Federal Records Management

FAQs for GRS 2.4, Employee Compensation and Benefits Records

Download all Frequently Asked Questions of Individual GRS Schedules in a PDF



1.  Who holds the record copy of records described in items 010 through 050: the agency or the payroll service provider?

The GRS is agnostic on ownership of and responsibility for the record copy.  Responsibility for retention of records for the length of time required for each of these five items should be negotiated and agreed upon between an agency and its payroll services provider.  


2. The retention period for these records has been shortened from ‘Destroy 2 years after employee separation or retirement’ to ‘Destroy 3 years after paying agency or payroll processor validates data.’ Are the records less valuable than they used to be?

No, the value of the records has not changed. We made the change in response to an agency notifying us that the retention period change we made in July 2017 via GRS Transmittal 28 required these records to be kept much longer than needed. After further analysis, we determined that a 3-year minimum retention period after the data is validated is appropriate for these records because errors are identified within this time period. Additionally,  the agency payroll record retained under GRS 2.4, item 040, which has a 56-year retention period, should be sufficient documentation for other claims. The schedule authorizes agencies to retain records longer than 3 years if they wish to do so.

3.  The records listed in this item look to me like system inputs.  Why did you not cover them under GRS 5.2, item 020 (Intermediary records)?

GRS 2.4, item 010 concerns only record copies of documents listed in the series description.  These record copies may be in electronic or paper form. If a payroll system receives paper, scans it, and enters it into the system, and the agency considers the scanned electronic version to be the record copy, then the paper is indeed system input covered by GRS 5.2, item 020.


4. The disposition instruction for this item used to state ‘Destroy after GAO audit or when 3 years old, whichever is sooner’ and now it states ‘Destroy when 3 years old, but longer retention is authorized if required for business use.” Why did the retention period change?

The previous retention period allowed agencies to destroy the records earlier than the legally-necessary period for retaining the records under two applicable regulations . GAO audits always occur within 3 years, but 29 CFR 516.5(a) requires an employer to preserve payroll records for at least 3 years. Under the previous disposition instruction, if a GAO audit occurred before the 3-year mark, the records could be destroyed then, contrary to this regulatory requirement. In addition, the statute of limitations period under the Fair Labor Standards Act (FLSA), 29 U.S.C. § 55, necessitates a 3-year retention period. Claims under the FLSA generally must be filed within 2 years, but the limitations period may be extended up to 3 years in some situations. 

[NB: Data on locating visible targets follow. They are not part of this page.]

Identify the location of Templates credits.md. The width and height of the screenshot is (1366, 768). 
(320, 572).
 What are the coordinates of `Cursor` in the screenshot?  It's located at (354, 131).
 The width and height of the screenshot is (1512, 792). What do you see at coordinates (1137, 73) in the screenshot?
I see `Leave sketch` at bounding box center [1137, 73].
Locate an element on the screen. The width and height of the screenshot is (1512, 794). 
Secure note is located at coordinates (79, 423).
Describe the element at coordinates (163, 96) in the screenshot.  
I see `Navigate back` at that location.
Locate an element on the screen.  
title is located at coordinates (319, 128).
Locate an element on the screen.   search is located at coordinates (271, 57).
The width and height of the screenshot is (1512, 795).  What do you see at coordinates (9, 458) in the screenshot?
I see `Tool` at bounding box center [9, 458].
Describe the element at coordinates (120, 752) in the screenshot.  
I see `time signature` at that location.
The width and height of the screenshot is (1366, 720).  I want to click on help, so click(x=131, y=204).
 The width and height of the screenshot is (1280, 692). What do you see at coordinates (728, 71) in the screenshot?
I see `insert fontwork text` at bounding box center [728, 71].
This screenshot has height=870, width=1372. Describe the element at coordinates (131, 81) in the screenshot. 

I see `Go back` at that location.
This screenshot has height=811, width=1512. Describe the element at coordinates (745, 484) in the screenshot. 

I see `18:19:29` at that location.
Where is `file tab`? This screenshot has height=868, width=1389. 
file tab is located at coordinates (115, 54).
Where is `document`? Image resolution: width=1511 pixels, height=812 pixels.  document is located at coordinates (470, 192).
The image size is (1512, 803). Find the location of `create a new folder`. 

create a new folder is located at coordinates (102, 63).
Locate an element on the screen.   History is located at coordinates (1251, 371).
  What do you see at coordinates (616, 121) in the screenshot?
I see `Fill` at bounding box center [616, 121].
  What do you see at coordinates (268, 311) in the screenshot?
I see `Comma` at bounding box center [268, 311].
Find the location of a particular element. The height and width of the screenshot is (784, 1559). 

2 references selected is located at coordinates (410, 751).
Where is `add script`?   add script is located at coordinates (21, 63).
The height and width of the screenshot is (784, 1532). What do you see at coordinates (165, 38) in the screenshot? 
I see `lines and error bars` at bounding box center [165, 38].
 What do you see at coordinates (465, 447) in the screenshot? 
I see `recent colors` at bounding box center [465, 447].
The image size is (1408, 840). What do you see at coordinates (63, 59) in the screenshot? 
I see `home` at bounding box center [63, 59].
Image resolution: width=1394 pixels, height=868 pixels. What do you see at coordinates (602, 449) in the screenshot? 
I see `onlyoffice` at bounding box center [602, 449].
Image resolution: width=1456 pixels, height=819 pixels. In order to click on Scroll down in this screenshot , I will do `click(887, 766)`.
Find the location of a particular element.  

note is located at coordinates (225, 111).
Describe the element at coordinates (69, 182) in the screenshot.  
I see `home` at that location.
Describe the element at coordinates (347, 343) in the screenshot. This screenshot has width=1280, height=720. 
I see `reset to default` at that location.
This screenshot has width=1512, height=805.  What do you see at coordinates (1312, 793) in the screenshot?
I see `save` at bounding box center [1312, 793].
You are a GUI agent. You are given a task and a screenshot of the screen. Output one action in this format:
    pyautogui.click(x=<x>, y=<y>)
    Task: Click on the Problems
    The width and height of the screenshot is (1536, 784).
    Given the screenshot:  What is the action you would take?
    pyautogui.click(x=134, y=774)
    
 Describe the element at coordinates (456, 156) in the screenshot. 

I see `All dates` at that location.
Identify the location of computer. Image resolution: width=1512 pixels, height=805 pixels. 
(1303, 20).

While these records may be required for GAO audit, they still must be kept for at least 3 years regardless of that audit, but are generally not needed beyond 3 years. The previous retention period did not allow agencies to retain the records longer than 3 years as a result. However, we found no reason to limit longer retention if the agency has a business need, so we’ve added that option.

5.  Who is responsible for retaining time and attendance records for 3 years?  The agency, or the payroll provider (if different from the agency)?

Every office involved in documenting employees’ time worked is responsible for retaining the records it receives and creates for 3 years.  Timekeepers in individual offices need to be able to document that the time and attendance information they sent to the payroll system provider was accurate.  Only total hours of time worked and leave taken is forwarded to the payroll system provider. Backup documentation justifying those totals is usually retained by the timekeeper.


6.  Why do these items not cover records created and maintained by the Department of Labor (DOL) Office of Workers’ Compensation?

Items 100 and 101 cover records agencies create about employee personnel injury compensation.  At these agencies, the records are administrative in nature. DOL’s Office of Workers’ Compensation maintains personnel injury compensation records for employees across the Federal Government.  As such, these records document how DOL carries out that mission. Therefore, DOL schedules these records on an agency-specific records schedule.


7. Why does this item have no disposition authority number?

Item 110 has no associated disposition authority number because it has no instruction either to destroy the records or to save them permanently.  The instruction instead merely directs the user to place the records into the “appropriate retirement system.” Their ultimate disposition is governed by a disposition authority connected to the retirement system records.


Human Resources Schedules (GRS 2.1—2.8)

Do General Records Schedules for human resources records (section 2.0) apply to the records of personnel on staff solely as part of a detail or an Intergovernmental Personnel Agreement (IPA)?

Yes. Items in schedules 2.1 through 2.8 apply to records your agency creates as part of managing personnel on the Federal payroll. This includes those temporarily assigned to your agency on a detail or through an IPA, as well as those permanently assigned to your agency.